Friday, January 11, 2008

Not That Dead After All !

The fact is sufficiently rare for it to deserve a post from me.

An opinion piece in a major US newspaper dares to dispel one of the Great Truths spewed out by many in the US: no matter how many love to badmouth us, bash us, call us withered and old, obsolete, Europe is alive and kicking.

Europe is well and good, and a much nicer place to live in than the US. Yes, that shocking truth has been revealed for American eyes to read, written by one of their own, a very much renowned economist.

Thank you very much, Mr Krugman, for daring to come out with a reality that runs counter all the fools who believe they're the alpha and omega of the universe in your country.

Check out the article in today's edition of the New York Times: The Comeback Continent, by Paul Krugman.
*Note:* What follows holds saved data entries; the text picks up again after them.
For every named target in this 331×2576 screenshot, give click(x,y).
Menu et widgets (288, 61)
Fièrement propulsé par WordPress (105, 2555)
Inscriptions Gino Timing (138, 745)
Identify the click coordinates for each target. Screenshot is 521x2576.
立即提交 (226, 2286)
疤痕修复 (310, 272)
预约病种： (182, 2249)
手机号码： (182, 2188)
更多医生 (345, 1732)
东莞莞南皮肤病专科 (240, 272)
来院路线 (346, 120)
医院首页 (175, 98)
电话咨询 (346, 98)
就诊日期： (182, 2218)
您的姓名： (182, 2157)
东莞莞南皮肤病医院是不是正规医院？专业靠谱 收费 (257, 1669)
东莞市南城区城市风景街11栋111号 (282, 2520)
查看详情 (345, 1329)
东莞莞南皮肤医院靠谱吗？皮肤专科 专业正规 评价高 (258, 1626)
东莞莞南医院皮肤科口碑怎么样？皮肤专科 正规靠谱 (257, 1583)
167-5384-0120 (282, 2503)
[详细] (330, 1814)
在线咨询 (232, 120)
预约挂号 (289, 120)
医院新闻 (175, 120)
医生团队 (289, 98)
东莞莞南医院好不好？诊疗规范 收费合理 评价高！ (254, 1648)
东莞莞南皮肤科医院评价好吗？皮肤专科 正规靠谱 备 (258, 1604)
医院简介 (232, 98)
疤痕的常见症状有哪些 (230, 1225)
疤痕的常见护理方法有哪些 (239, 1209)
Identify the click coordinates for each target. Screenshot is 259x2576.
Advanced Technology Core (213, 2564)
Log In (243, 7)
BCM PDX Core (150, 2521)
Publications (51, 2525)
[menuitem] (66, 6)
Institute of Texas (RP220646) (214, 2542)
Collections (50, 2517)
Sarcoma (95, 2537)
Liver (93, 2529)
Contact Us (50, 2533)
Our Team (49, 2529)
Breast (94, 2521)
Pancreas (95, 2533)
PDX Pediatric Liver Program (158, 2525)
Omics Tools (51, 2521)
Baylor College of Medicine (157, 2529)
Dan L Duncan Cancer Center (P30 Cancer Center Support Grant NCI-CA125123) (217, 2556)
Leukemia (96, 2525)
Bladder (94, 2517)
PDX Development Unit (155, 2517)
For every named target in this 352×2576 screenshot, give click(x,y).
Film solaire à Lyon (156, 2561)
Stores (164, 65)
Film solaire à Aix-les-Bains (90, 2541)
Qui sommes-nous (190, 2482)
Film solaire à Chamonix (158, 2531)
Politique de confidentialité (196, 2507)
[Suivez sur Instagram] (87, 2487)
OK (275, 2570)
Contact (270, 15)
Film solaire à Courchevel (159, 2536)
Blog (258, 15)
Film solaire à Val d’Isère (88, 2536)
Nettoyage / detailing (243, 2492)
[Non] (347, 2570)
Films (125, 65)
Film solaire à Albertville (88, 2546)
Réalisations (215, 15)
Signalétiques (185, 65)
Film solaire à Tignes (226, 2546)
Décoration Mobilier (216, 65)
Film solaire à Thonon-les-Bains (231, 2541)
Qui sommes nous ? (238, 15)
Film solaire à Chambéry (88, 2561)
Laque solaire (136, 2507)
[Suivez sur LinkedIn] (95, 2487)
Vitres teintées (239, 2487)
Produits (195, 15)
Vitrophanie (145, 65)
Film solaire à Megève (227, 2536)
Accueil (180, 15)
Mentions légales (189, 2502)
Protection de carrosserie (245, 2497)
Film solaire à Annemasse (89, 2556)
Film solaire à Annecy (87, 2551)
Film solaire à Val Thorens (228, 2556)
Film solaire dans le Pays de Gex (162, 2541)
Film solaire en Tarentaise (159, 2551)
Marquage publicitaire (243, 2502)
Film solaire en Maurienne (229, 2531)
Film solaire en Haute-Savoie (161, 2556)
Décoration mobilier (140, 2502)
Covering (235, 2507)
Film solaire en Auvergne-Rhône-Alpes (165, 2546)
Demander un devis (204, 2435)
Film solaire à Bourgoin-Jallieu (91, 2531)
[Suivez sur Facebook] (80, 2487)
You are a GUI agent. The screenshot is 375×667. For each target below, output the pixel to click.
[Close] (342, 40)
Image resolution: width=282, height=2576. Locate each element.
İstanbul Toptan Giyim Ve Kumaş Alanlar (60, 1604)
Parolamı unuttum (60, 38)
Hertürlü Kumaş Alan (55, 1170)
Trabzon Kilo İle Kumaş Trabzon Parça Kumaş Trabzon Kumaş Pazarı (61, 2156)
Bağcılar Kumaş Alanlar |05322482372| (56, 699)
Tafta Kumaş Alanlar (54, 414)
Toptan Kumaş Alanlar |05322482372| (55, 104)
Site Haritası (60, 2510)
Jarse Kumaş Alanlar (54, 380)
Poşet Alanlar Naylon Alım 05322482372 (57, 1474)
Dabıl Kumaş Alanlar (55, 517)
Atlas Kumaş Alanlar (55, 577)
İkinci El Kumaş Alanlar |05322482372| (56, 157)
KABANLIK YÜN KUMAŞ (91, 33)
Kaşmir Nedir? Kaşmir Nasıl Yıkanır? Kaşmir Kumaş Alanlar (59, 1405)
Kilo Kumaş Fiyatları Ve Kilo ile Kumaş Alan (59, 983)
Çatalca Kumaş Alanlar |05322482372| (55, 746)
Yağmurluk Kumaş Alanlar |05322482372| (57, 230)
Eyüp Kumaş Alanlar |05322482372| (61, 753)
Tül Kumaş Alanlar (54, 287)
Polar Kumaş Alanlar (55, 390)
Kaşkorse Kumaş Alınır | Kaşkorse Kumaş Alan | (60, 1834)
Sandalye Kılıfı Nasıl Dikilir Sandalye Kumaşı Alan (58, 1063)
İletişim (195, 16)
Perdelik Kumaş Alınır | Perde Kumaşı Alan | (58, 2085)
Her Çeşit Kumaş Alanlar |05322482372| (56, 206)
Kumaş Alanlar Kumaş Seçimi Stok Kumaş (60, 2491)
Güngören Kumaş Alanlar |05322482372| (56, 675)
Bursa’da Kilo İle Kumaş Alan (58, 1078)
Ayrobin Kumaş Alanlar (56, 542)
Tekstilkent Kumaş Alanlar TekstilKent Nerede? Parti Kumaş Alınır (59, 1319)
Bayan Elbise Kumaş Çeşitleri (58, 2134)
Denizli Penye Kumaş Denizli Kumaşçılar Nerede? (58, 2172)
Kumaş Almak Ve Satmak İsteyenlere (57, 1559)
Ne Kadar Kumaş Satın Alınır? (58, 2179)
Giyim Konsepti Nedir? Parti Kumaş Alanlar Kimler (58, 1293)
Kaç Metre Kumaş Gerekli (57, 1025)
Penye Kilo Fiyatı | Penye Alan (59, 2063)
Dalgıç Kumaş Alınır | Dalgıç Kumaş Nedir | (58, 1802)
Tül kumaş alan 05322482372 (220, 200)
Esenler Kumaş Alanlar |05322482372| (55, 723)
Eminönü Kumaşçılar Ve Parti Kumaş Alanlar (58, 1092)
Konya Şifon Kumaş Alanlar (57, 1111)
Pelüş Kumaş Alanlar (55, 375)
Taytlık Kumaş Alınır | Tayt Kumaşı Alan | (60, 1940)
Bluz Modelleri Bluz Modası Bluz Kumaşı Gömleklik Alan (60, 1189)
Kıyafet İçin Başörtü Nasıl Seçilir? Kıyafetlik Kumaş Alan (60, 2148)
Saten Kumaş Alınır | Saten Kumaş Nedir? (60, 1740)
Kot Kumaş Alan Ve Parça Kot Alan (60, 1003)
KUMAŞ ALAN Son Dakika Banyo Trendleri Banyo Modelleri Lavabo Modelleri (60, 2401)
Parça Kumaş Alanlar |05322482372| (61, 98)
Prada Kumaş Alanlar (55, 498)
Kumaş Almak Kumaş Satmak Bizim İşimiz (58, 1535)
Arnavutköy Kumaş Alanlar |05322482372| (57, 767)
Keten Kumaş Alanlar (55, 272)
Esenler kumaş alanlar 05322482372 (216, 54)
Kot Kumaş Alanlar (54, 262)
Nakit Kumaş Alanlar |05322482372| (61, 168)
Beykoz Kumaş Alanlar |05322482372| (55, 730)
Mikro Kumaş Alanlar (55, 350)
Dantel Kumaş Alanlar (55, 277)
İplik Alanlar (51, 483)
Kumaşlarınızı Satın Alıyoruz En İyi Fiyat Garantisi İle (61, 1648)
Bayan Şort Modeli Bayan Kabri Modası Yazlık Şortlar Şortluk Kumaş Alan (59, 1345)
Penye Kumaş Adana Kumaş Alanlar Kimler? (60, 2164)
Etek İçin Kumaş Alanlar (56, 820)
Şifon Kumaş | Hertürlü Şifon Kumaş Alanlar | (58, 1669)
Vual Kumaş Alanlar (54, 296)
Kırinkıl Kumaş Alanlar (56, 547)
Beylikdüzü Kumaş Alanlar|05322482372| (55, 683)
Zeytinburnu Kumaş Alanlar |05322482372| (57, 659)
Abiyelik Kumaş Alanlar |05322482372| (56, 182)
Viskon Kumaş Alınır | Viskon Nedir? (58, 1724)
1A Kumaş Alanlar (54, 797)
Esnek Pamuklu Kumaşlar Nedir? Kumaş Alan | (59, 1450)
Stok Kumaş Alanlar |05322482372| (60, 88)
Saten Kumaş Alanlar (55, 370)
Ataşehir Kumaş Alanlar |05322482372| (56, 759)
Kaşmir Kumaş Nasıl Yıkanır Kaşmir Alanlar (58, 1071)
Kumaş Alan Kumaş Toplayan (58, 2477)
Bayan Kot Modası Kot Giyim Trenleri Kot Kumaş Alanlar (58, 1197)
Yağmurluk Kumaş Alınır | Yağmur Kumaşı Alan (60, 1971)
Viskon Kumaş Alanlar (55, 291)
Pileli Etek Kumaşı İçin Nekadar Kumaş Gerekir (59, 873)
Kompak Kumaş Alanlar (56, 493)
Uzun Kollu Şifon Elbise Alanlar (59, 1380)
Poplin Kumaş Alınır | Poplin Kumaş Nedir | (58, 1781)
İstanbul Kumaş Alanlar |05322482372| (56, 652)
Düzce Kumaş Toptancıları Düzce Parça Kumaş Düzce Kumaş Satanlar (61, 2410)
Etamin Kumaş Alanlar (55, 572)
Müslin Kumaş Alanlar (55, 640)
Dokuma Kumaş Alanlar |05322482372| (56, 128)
See, no only do we have fridges, electricity, but what's more we have TV, DVDs, mobiles, and even broadband internet access, but we live in a much more secure place. Because we pay our taxes, and give money so it can be redistributed to all. We're not Robin Hood and Europe isn't Sherwood, but at least here, there is something to catch you when you fall, and we don't spit our contempt on people who have accidents, who lose their jobs, who get sick or who're less lucky. It's no charity dictated by some god's moral, it's a choice made by citizens. A choice of a society in which the pursuit of happiness isn't racing to die working, and self-development and self-fulfillment can exist outside of the office.

A choice of a society where we don't go around claiming we'll never get sick or old, or we'll never lose our jobs unless we're losers. We don't claim we're all individually self-sufficient, and free to choose more or less health care if we want (which really means: whether we can afford it, it never has anything to do with "want").

We're a society that says: we'll get old, we'll get sick, and we can lose our jobs. And we must do something to insure we can live on, and live as well as possible. And to ensure this, we empower the state, and we pay our taxes. And we remember that the states are the only institutions where we have a say, that's called elections. We have a true power, that is called the right to vote.

We're a society that knows very well that companies and corporations are not philanthropic by nature, that they're there for profit only, and that they're anything but democracies. That we have no say, no true power in them. And that we cannot trust them, because it makes no sense to trust into institutions which do not exist to serve people, but to serve a goal named profit.

So we give power to the state, the one institution we can control. We pay taxes. And we live a better life.

Oh, and we do not delude ourselves into thinking we're above old age, sickness, or other accidents.

In short, we are adult enough to recognize we're only human.